A escaramuça em cima dos números, ampliada pela truculência do Governo e de parte da imprensa, foi mais um factoide. O bom jornalismo tem obrigação moral e ética, de fazer levantamentos paralelos às fontes oficiais. Essa é a missão de transparência e honestidade do jornalismo. Garantir independência dos seus dados, longe de governos, ideologias ou militância.
As coisas andam tão confusas e obscuras que todos querem informar, mas ninguém quer procurar por fontes alternativas e confiáveis de informação. “É triste ter que produzir esse levantamento para substituir uma omissão das autoridades federais. Transparência e honestidade deveriam ser valores inabaláveis na gestão dessa pandemia. Vamos continuar cumprindo nossa missão, que é informar a sociedade”, afirma João Caminoto, diretor de Jornalismo do Grupo Estado.
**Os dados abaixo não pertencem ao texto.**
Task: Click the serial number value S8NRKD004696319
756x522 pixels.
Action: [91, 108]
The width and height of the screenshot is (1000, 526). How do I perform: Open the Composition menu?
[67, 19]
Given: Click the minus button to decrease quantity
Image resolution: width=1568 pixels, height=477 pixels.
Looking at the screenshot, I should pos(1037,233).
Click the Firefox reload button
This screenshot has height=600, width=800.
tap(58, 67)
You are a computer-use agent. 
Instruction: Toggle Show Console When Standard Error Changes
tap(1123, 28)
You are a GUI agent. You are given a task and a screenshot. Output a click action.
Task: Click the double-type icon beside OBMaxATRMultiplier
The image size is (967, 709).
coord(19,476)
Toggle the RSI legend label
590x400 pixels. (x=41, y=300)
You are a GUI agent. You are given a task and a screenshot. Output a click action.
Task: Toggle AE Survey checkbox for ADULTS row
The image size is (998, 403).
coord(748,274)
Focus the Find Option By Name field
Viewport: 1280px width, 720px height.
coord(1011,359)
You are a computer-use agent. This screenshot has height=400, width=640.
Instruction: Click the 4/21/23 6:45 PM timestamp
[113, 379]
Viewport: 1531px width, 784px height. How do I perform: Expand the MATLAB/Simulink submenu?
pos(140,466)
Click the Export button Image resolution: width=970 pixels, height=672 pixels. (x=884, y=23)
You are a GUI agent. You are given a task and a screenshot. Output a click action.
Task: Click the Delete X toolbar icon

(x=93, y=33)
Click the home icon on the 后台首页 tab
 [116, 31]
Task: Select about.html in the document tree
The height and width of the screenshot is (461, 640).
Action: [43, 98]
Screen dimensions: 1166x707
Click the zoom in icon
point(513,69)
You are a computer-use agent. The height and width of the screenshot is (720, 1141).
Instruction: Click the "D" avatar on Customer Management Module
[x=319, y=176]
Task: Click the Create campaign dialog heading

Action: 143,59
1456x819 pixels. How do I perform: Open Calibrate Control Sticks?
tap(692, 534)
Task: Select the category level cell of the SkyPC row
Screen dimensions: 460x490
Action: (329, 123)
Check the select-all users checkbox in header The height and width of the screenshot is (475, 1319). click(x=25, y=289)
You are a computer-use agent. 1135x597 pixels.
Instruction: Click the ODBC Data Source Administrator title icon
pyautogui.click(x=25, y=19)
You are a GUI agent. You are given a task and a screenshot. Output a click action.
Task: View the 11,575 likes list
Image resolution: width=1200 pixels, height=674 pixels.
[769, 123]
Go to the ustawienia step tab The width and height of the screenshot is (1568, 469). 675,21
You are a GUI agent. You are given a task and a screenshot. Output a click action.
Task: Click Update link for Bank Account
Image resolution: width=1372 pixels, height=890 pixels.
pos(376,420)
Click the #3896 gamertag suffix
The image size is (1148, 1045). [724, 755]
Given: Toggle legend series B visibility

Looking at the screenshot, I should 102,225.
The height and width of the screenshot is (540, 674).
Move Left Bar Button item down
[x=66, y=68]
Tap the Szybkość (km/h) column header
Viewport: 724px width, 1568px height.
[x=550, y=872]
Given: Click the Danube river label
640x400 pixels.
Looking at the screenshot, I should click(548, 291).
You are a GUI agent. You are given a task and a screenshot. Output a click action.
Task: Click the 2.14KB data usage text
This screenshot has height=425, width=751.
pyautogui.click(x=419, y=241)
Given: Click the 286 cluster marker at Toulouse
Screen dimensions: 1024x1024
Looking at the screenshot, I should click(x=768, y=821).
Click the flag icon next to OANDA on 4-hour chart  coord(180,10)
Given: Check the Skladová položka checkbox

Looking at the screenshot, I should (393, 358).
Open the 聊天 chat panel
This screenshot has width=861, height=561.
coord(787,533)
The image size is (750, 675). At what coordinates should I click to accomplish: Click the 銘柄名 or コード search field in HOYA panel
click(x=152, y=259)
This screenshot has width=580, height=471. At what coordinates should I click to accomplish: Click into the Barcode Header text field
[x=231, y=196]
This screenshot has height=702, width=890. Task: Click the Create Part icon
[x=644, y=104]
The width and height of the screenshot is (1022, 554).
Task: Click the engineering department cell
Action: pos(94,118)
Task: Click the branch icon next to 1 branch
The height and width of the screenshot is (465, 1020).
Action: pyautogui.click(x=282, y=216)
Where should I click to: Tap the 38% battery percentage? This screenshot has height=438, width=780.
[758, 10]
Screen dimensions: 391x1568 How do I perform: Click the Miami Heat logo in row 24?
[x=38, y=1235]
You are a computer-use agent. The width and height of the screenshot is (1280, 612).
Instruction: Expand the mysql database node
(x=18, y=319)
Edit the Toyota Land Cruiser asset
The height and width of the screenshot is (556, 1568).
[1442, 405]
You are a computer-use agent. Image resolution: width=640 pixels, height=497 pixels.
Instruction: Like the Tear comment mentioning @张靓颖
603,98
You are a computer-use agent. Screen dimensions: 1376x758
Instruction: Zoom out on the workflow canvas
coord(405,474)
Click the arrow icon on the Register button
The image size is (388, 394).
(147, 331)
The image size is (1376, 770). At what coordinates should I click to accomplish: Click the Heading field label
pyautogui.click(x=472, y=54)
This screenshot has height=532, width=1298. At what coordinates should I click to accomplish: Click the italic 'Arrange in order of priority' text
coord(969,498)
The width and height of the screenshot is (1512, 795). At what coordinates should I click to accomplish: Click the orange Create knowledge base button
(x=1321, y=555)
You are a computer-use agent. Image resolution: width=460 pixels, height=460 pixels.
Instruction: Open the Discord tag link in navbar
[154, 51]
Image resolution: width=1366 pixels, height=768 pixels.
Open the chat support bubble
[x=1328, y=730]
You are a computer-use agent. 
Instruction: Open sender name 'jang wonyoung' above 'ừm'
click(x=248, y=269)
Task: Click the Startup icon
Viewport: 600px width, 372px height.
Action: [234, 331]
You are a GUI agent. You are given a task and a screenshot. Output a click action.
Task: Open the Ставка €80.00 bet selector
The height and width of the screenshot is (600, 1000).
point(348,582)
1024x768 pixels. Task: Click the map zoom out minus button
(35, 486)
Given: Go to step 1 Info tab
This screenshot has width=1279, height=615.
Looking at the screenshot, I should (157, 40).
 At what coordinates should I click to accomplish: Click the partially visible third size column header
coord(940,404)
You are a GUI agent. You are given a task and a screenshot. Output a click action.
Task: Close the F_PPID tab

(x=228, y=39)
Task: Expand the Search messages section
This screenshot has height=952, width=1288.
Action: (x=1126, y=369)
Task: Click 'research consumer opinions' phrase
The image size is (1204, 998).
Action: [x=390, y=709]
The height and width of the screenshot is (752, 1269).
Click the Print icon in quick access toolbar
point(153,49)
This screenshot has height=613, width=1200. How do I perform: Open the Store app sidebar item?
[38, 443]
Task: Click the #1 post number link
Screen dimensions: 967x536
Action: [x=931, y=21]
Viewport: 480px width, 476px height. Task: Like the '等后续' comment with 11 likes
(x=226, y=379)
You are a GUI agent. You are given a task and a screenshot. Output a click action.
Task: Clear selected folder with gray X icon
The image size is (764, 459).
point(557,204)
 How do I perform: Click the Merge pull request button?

Se a preocupação fosse mesmo a informação, a imprensa estaria atenta aos dados disponíveis no Portal da Transparência, ligado aos cartórios que precisam registrar óbitos e fornecer documentos necessários para funerais, pensões, aposentadorias, benefícios e outros desdobramentos legais. Lá existe uma área dedicada às vítimas da Covid. Não seria uma boa alternativa?
A melhor maneira de entender esse terrorismo sanitário é perceber sua onipresença em todas as mídias. A referência emblemática dessa situação é a contabilidade mórbida para manutenção do medo. Nada mais patético e manipulador, no melhor estilo previsto por Orwell no seu 1984.
A imprensa incorporou o Ministério da Verdade e faz uso doutrinário dessa situação. Manipula dados para disseminar pânico, nunca informação. Nada ilustra melhor essa situação do que a apresentação dos números da pandemia no início das transmissões esportivas. Lá estão os números de casos, imunizados e mortes. Não se mencionam os curados. Tratar vacinado como imunizado já que as vacinas não imunizam não é fake news?
O consórcio virou uma piada previsível e sem graça. Uma confraria suspeita e na mira da História que não perdoa oportunismo e oportunistas. O economista, filósofo e escritor Thomas Sowell, acerca da imprensa, escreveu “jornalistas não podem servir a dois mestres. Na medida em que assumem a tarefa de suprimir informação ou morder a língua em nome de alguma política, estão traindo a confiança do público e corrompendo sua própria profissão”.